Stored items
══════════════════════════════

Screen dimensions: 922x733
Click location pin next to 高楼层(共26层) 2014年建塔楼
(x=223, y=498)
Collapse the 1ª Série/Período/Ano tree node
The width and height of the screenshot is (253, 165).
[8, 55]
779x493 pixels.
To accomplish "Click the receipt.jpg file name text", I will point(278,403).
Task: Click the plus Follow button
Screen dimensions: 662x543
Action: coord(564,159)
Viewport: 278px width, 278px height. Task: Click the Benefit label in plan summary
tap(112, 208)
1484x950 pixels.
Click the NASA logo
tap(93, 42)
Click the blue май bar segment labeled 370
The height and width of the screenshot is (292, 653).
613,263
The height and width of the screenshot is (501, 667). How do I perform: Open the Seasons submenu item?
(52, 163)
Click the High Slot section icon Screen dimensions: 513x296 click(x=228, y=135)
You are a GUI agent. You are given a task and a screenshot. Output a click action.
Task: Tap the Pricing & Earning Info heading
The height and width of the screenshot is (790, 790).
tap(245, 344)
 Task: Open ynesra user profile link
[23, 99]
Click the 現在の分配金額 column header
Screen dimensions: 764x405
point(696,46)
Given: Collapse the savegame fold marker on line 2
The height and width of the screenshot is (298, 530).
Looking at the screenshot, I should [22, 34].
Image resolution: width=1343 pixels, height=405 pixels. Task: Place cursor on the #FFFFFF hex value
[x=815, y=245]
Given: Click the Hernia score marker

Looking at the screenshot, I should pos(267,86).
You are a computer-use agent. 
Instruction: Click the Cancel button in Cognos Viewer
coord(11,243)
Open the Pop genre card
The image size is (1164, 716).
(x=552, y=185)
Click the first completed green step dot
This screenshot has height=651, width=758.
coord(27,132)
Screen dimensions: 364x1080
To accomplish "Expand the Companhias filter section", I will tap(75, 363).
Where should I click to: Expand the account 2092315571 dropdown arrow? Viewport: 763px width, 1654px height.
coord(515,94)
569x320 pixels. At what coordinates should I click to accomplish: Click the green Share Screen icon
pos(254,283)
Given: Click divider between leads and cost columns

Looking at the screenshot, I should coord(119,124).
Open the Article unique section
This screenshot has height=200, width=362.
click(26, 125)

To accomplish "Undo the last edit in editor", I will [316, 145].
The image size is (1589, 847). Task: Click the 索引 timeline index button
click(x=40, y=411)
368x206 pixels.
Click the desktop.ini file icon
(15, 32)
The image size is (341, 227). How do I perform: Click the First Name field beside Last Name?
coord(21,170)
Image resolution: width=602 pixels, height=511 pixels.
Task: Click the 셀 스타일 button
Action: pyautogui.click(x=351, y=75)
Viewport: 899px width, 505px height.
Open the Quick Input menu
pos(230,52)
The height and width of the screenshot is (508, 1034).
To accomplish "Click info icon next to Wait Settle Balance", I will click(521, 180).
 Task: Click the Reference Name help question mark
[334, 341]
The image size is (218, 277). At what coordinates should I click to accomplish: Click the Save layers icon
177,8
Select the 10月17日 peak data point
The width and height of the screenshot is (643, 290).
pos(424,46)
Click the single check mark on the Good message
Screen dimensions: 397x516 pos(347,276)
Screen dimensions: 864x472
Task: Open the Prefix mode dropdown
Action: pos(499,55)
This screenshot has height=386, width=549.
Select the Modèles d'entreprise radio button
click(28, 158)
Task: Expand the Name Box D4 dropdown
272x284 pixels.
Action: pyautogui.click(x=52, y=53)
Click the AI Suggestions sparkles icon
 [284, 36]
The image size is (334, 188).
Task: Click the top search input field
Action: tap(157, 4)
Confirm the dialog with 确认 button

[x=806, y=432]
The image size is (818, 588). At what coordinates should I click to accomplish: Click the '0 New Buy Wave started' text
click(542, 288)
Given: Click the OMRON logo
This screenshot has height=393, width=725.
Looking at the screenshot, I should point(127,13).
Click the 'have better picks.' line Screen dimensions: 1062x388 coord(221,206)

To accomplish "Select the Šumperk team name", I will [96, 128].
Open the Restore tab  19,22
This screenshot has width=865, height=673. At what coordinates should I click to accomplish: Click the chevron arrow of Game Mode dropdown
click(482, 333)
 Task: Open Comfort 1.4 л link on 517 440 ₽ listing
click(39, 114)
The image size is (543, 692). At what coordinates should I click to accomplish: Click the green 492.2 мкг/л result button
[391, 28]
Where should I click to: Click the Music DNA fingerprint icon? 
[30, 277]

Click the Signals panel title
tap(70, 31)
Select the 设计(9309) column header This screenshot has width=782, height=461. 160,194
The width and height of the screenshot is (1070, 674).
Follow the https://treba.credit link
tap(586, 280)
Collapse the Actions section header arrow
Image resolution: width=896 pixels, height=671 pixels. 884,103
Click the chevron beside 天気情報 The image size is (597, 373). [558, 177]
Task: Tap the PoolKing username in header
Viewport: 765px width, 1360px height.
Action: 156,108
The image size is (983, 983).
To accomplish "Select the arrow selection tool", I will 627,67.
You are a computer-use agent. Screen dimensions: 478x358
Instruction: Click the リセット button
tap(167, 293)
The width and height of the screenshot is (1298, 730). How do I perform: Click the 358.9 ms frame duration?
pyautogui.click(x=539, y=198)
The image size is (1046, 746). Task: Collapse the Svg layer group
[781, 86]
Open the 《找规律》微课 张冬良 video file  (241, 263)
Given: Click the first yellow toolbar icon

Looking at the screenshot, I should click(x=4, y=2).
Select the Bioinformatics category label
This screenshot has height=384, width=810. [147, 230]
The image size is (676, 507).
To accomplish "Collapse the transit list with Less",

══════════════════════════════

All the data above should be restated in full, exactly.

## [OUTPUT]
Screen dimensions: 922x733
Click location pin next to 高楼层(共26层) 2014年建塔楼
(x=223, y=498)
Collapse the 1ª Série/Período/Ano tree node
The width and height of the screenshot is (253, 165).
[8, 55]
779x493 pixels.
To accomplish "Click the receipt.jpg file name text", I will point(278,403).
Task: Click the plus Follow button
Screen dimensions: 662x543
Action: coord(564,159)
Viewport: 278px width, 278px height. Task: Click the Benefit label in plan summary
tap(112, 208)
1484x950 pixels.
Click the NASA logo
tap(93, 42)
Click the blue май bar segment labeled 370
The height and width of the screenshot is (292, 653).
613,263
The height and width of the screenshot is (501, 667). How do I perform: Open the Seasons submenu item?
(52, 163)
Click the High Slot section icon Screen dimensions: 513x296 click(x=228, y=135)
You are a GUI agent. You are given a task and a screenshot. Output a click action.
Task: Tap the Pricing & Earning Info heading
The height and width of the screenshot is (790, 790).
tap(245, 344)
 Task: Open ynesra user profile link
[23, 99]
Click the 現在の分配金額 column header
Screen dimensions: 764x405
point(696,46)
Given: Collapse the savegame fold marker on line 2
The height and width of the screenshot is (298, 530).
Looking at the screenshot, I should [22, 34].
Image resolution: width=1343 pixels, height=405 pixels. Task: Place cursor on the #FFFFFF hex value
[x=815, y=245]
Given: Click the Hernia score marker

Looking at the screenshot, I should pos(267,86).
You are a computer-use agent. 
Instruction: Click the Cancel button in Cognos Viewer
coord(11,243)
Open the Pop genre card
The image size is (1164, 716).
(x=552, y=185)
Click the first completed green step dot
This screenshot has height=651, width=758.
coord(27,132)
Screen dimensions: 364x1080
To accomplish "Expand the Companhias filter section", I will tap(75, 363).
Where should I click to: Expand the account 2092315571 dropdown arrow? Viewport: 763px width, 1654px height.
coord(515,94)
569x320 pixels. At what coordinates should I click to accomplish: Click the green Share Screen icon
pos(254,283)
Given: Click divider between leads and cost columns

Looking at the screenshot, I should coord(119,124).
Open the Article unique section
This screenshot has height=200, width=362.
click(26, 125)

To accomplish "Undo the last edit in editor", I will [316, 145].
The image size is (1589, 847). Task: Click the 索引 timeline index button
click(x=40, y=411)
368x206 pixels.
Click the desktop.ini file icon
(15, 32)
The image size is (341, 227). How do I perform: Click the First Name field beside Last Name?
coord(21,170)
Image resolution: width=602 pixels, height=511 pixels.
Task: Click the 셀 스타일 button
Action: pyautogui.click(x=351, y=75)
Viewport: 899px width, 505px height.
Open the Quick Input menu
pos(230,52)
The height and width of the screenshot is (508, 1034).
To accomplish "Click info icon next to Wait Settle Balance", I will click(521, 180).
 Task: Click the Reference Name help question mark
[334, 341]
The image size is (218, 277). At what coordinates should I click to accomplish: Click the Save layers icon
177,8
Select the 10月17日 peak data point
The width and height of the screenshot is (643, 290).
pos(424,46)
Click the single check mark on the Good message
Screen dimensions: 397x516 pos(347,276)
Screen dimensions: 864x472
Task: Open the Prefix mode dropdown
Action: pos(499,55)
This screenshot has height=386, width=549.
Select the Modèles d'entreprise radio button
click(28, 158)
Task: Expand the Name Box D4 dropdown
272x284 pixels.
Action: pyautogui.click(x=52, y=53)
Click the AI Suggestions sparkles icon
 [284, 36]
The image size is (334, 188).
Task: Click the top search input field
Action: tap(157, 4)
Confirm the dialog with 确认 button

[x=806, y=432]
The image size is (818, 588). At what coordinates should I click to accomplish: Click the '0 New Buy Wave started' text
click(542, 288)
Given: Click the OMRON logo
This screenshot has height=393, width=725.
Looking at the screenshot, I should point(127,13).
Click the 'have better picks.' line Screen dimensions: 1062x388 coord(221,206)

To accomplish "Select the Šumperk team name", I will [96, 128].
Open the Restore tab  19,22
This screenshot has width=865, height=673. At what coordinates should I click to accomplish: Click the chevron arrow of Game Mode dropdown
click(482, 333)
 Task: Open Comfort 1.4 л link on 517 440 ₽ listing
click(39, 114)
The image size is (543, 692). At what coordinates should I click to accomplish: Click the green 492.2 мкг/л result button
[391, 28]
Where should I click to: Click the Music DNA fingerprint icon? 
[30, 277]

Click the Signals panel title
tap(70, 31)
Select the 设计(9309) column header This screenshot has width=782, height=461. 160,194
The width and height of the screenshot is (1070, 674).
Follow the https://treba.credit link
tap(586, 280)
Collapse the Actions section header arrow
Image resolution: width=896 pixels, height=671 pixels. 884,103
Click the chevron beside 天気情報 The image size is (597, 373). [558, 177]
Task: Tap the PoolKing username in header
Viewport: 765px width, 1360px height.
Action: 156,108
The image size is (983, 983).
To accomplish "Select the arrow selection tool", I will 627,67.
You are a computer-use agent. Screen dimensions: 478x358
Instruction: Click the リセット button
tap(167, 293)
The width and height of the screenshot is (1298, 730). How do I perform: Click the 358.9 ms frame duration?
pyautogui.click(x=539, y=198)
The image size is (1046, 746). Task: Collapse the Svg layer group
[781, 86]
Open the 《找规律》微课 张冬良 video file  (241, 263)
Given: Click the first yellow toolbar icon

Looking at the screenshot, I should click(x=4, y=2).
Select the Bioinformatics category label
This screenshot has height=384, width=810. [147, 230]
The image size is (676, 507).
To accomplish "Collapse the transit list with Less",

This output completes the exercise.